BAG: Beweiswert der AU-Bescheinigung wurde erschüttert

Der Arbeitgeber hatte vor dem BAG mit seiner Revision jedoch Erfolg. Nach Ansicht des Senats wurde der Beweiswert der AU erschüttert, weil diese exakt die Restlaufzeit des Arbeitsverhältnisses abdeckte. Deshalb hätten ernsthafte Zweifel an der Arbeitsunfähigkeit bestanden. Die Klägerin hätte daher darlegen und beweisen müssen, dass sie tatsächlich nicht arbeiten konnte. Dieser Beweis könne dem Senat nach insbesondere durch Vernehmung des behandelnden Arztes nach entsprechender Befreiung von der Schweigepflicht erbracht werden. Dem sei die Klägerin trotz eines Hinweises des Senats nicht nachgekommen.

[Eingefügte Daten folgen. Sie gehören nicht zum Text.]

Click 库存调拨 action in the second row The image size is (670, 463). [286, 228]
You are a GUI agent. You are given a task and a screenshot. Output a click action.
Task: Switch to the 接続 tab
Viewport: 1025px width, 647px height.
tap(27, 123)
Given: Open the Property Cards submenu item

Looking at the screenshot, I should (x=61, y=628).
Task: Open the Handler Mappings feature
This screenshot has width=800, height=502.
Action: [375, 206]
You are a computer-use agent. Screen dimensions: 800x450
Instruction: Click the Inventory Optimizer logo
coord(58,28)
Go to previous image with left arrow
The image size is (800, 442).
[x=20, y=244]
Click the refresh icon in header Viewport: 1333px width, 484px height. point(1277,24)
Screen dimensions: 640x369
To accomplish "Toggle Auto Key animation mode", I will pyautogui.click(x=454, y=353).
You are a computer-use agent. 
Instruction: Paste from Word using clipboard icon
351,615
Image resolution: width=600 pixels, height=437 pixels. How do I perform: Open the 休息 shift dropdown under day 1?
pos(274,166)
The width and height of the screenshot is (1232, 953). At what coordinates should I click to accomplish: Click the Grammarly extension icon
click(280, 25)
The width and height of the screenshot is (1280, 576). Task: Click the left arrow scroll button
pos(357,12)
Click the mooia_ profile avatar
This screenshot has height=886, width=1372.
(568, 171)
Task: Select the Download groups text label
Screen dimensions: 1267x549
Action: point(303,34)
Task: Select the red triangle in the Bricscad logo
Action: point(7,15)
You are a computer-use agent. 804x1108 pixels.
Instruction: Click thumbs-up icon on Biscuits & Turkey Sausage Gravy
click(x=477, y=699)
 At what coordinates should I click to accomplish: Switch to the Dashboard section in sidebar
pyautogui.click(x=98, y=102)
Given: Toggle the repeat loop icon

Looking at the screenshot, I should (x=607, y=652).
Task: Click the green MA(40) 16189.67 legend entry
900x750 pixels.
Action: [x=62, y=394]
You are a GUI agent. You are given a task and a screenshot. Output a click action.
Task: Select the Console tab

Die Entscheidung des BAG klärt hier nicht die Grundsatzfrage, ob Arbeitsunfähigkeitsbescheinigungen vom Arbeitgeber hingenommen werden müssen oder unter Umständen angreifbar sind. In dem speziellen Fall, war es für die Erfurter Richter eindeutig, dass die Klägerin mit ihrer eingereichten Arbeitsunfähigkeitsbescheinigung lediglich den Zeitraum bis zum Ablauf der Kündigungsfrist überbrücken wollte. Dass sie den Gegenbeweis, sprich einer Vernehmung ihres Arztes, nicht angetreten ist, wurde Ihre Klage abgewiesen.